The pathogenesis of APP is unclear. An immunologic mechanism has been proposed. Borrelia burgdorferi infection may also be a contributor. (See 'Pathogenesis' above.)

The relationship between APP and morphea is controversial. Some authors consider APP a distinct disease entity, whereas others consider it a condition on the spectrum of morphea. (See 'Relationship with morphea' above.)

The classic clinical findings of APP are ovoid, depressed areas of skin with sharply demarcated "cliff-drop" borders (picture 1). Dyspigmentation, particularly hyperpigmentation, is usually present. Inflammation and skin induration are absent. The trunk and extremities are the most common sites of involvement. (See 'Clinical manifestations' above.)

A diagnosis of APP usually can be made based upon the patient history and skin examination.
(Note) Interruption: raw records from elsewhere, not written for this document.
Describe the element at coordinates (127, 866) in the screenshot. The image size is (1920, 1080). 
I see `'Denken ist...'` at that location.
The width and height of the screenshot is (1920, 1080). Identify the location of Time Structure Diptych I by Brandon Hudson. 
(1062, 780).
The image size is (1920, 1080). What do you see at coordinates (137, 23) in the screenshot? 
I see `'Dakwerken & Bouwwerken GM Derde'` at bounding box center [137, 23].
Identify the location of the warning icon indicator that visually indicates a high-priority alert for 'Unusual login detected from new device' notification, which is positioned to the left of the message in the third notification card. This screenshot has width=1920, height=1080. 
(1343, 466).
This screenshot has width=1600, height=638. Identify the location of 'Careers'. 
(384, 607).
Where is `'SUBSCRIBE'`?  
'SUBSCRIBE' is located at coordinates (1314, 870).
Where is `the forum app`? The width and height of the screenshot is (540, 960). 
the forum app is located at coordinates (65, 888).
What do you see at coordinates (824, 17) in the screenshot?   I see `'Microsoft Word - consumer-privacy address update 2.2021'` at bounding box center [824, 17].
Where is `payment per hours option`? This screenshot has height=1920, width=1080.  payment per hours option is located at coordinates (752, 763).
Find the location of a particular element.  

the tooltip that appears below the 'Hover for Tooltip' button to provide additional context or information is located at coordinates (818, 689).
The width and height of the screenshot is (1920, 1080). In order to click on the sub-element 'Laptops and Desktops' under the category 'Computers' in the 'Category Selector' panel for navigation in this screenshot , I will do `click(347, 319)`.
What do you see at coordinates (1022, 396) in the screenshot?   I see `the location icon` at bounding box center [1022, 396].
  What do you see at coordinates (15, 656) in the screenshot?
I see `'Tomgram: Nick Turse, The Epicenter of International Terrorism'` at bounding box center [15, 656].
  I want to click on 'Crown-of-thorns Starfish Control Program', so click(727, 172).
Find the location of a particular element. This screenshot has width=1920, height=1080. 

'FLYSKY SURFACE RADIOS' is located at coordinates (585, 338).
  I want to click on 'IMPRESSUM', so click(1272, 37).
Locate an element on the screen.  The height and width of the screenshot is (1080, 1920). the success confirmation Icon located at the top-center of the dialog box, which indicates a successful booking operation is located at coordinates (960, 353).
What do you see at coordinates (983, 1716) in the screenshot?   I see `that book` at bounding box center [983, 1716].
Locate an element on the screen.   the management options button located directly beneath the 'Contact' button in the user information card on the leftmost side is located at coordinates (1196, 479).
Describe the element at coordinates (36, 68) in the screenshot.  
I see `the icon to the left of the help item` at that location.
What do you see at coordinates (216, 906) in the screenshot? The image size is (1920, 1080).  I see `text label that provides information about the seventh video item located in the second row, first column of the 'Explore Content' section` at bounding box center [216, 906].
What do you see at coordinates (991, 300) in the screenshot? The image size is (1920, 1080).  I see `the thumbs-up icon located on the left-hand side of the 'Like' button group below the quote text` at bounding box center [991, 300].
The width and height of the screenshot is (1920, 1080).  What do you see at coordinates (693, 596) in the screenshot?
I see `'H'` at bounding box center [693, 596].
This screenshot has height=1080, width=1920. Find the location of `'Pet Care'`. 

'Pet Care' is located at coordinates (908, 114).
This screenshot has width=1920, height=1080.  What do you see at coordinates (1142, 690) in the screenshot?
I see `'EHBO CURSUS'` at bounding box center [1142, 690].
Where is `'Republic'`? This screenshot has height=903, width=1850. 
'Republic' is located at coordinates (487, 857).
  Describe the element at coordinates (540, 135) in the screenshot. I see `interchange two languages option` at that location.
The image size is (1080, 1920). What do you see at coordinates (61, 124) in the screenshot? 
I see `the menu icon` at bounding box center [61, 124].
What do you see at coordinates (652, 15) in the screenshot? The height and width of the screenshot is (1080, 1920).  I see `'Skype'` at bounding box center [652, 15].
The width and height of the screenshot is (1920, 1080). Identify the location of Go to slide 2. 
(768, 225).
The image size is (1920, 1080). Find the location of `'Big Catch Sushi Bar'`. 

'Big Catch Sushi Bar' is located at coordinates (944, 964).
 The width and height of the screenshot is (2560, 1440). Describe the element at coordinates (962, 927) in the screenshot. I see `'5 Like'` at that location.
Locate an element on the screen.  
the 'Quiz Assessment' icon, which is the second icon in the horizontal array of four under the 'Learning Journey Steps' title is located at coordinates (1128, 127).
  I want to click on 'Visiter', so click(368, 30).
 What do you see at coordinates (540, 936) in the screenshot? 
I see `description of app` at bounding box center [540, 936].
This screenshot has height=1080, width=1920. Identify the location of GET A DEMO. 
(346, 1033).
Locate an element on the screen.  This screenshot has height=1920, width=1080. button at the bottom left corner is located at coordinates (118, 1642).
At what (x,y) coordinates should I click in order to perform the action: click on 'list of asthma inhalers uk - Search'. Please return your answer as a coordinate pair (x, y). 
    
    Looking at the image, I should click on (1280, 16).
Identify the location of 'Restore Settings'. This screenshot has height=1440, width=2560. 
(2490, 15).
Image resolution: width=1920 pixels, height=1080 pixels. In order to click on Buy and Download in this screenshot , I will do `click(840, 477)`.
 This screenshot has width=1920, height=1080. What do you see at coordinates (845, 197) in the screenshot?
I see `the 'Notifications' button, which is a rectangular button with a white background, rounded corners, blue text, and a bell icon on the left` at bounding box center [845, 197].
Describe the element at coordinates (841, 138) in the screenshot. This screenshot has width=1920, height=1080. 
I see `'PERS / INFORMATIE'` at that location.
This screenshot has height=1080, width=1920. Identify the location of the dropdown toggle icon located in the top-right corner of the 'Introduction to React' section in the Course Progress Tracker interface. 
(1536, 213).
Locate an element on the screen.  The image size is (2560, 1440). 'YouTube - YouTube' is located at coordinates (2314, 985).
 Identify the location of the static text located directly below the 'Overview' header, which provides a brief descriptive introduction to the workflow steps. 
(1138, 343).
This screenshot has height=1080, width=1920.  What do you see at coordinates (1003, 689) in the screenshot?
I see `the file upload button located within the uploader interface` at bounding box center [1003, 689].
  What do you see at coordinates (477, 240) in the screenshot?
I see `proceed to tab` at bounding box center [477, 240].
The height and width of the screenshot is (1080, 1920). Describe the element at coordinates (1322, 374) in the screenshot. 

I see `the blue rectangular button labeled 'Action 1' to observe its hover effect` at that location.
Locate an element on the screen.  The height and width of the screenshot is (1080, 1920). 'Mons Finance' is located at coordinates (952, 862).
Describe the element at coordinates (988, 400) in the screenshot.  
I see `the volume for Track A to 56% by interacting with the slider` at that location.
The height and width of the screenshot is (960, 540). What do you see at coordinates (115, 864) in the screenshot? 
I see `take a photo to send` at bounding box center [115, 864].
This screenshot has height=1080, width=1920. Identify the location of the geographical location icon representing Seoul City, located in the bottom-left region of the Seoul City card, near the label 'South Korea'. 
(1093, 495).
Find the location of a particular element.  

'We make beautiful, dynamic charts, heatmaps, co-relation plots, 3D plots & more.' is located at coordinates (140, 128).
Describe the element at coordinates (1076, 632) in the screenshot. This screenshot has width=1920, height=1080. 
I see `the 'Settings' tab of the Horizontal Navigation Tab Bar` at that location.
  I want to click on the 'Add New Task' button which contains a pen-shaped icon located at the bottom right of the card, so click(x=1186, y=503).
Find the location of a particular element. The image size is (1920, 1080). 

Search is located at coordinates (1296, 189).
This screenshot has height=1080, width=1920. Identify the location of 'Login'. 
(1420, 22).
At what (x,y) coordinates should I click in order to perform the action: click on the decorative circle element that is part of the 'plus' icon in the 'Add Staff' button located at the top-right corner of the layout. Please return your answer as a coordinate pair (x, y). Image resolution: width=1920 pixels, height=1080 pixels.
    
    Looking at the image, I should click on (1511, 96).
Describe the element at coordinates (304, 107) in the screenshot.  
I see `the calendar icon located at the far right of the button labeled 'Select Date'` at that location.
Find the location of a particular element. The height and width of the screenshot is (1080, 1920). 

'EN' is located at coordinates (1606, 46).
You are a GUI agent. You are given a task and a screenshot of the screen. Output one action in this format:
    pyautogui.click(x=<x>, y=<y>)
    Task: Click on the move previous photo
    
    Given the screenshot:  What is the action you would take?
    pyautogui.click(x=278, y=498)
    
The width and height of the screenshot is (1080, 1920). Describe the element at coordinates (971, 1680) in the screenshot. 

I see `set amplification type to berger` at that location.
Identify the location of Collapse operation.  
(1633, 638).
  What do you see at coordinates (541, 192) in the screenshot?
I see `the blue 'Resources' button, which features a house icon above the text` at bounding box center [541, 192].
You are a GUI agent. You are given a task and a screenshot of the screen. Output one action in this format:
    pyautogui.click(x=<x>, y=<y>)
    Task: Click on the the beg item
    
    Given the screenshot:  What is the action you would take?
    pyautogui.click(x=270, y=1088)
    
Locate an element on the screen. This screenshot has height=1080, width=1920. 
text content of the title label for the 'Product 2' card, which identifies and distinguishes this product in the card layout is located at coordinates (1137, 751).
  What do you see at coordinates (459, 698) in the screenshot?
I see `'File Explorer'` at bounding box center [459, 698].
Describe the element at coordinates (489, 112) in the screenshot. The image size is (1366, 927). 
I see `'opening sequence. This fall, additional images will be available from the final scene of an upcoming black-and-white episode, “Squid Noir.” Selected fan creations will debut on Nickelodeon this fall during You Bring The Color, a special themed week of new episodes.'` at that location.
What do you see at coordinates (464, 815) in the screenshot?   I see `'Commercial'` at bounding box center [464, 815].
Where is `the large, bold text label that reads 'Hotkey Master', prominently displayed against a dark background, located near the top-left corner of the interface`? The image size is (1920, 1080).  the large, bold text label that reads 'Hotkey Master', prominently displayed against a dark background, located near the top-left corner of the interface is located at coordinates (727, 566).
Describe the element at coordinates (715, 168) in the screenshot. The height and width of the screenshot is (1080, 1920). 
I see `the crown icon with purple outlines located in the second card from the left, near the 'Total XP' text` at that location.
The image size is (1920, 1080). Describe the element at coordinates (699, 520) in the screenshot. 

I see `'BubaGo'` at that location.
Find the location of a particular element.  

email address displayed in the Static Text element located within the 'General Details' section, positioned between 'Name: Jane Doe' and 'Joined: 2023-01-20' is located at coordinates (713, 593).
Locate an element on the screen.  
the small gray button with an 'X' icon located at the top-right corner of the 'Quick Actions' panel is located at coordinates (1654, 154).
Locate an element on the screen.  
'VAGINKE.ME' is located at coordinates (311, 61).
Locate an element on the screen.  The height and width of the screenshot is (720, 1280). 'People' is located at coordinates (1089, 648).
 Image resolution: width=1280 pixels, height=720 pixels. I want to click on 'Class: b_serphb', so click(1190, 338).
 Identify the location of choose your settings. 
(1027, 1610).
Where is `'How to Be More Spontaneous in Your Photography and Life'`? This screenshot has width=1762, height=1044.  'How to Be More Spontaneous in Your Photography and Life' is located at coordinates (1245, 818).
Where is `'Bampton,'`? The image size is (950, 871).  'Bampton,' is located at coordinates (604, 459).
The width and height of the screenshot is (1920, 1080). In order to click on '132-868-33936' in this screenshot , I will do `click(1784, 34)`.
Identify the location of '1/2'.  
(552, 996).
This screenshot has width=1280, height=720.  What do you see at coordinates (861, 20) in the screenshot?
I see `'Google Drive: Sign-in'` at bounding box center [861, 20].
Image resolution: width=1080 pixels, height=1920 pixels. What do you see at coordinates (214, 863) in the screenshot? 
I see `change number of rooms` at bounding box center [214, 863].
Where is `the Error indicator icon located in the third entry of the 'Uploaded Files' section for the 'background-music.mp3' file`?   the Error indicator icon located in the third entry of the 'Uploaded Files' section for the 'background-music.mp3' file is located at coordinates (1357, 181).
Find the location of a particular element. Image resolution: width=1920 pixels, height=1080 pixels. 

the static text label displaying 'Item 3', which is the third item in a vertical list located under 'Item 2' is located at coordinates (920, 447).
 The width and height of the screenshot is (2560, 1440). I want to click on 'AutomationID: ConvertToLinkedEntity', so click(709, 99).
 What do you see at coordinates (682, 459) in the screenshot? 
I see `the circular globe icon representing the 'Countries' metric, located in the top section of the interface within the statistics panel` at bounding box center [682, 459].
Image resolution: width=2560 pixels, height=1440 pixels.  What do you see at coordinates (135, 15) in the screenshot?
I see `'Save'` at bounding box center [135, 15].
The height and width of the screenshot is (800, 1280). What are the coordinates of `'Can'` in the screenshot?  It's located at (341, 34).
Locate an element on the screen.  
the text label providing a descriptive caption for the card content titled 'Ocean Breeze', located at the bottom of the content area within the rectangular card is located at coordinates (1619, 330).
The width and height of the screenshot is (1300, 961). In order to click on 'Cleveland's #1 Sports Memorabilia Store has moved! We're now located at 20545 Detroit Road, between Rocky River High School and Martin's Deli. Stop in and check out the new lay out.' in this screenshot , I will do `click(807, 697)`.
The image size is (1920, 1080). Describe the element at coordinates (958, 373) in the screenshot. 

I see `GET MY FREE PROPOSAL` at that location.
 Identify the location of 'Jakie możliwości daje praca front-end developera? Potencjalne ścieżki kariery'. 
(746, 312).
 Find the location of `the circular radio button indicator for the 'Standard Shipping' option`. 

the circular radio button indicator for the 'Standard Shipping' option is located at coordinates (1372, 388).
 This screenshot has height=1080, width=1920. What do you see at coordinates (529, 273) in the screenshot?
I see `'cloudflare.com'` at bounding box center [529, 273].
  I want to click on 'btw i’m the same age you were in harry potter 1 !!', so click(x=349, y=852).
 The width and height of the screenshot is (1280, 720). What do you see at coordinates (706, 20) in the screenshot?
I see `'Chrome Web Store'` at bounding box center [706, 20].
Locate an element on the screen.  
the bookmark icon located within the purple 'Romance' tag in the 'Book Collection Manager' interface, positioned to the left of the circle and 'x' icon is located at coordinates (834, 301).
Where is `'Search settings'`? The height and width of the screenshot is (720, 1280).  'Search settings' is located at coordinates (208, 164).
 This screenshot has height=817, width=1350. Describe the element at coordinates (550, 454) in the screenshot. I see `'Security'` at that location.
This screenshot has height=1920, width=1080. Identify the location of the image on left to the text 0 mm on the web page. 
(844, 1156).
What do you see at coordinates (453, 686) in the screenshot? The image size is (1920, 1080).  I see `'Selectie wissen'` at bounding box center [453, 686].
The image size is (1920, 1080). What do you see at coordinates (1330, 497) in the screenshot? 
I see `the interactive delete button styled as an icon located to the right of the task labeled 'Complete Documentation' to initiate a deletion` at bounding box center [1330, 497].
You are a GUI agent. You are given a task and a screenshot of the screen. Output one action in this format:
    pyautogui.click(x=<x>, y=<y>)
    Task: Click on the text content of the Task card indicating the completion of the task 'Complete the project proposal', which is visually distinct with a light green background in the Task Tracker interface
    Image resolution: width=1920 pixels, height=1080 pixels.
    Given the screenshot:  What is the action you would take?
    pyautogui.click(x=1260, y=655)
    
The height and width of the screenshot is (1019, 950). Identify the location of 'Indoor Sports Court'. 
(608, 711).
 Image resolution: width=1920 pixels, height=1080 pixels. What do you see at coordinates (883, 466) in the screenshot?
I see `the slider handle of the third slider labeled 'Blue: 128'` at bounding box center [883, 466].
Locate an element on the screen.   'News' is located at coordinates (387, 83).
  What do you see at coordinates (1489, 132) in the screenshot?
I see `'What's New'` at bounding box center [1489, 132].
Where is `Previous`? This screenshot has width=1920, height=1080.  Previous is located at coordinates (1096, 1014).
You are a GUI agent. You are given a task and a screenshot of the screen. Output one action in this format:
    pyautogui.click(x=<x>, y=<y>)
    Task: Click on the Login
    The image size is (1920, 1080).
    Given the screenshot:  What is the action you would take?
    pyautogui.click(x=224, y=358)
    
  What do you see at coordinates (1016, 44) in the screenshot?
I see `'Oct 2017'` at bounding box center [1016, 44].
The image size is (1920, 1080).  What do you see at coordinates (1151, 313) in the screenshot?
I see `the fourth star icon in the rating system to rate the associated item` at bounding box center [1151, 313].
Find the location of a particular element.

A biopsy may be helpful for supporting the diagnosis in difficult cases. Testing for B. burgdorferi infection is indicated in Lyme disease endemic areas. (See 'Diagnosis' above.)

APP is a benign disorder; however, APP can be disfiguring. No treatment has been proven effective for APP. For patients found to have positive serology for B. burgdorferi infection, we suggest antibiotic therapy (Grade 2C). (See 'Treatment' above.)

Spontaneous improvement in APP may occur over decades. Given the potential relationship between APP and morphea, patients with APP should be examined periodically for clinical signs of morphea. (See 'Prognosis' above and 'Follow-up' above.)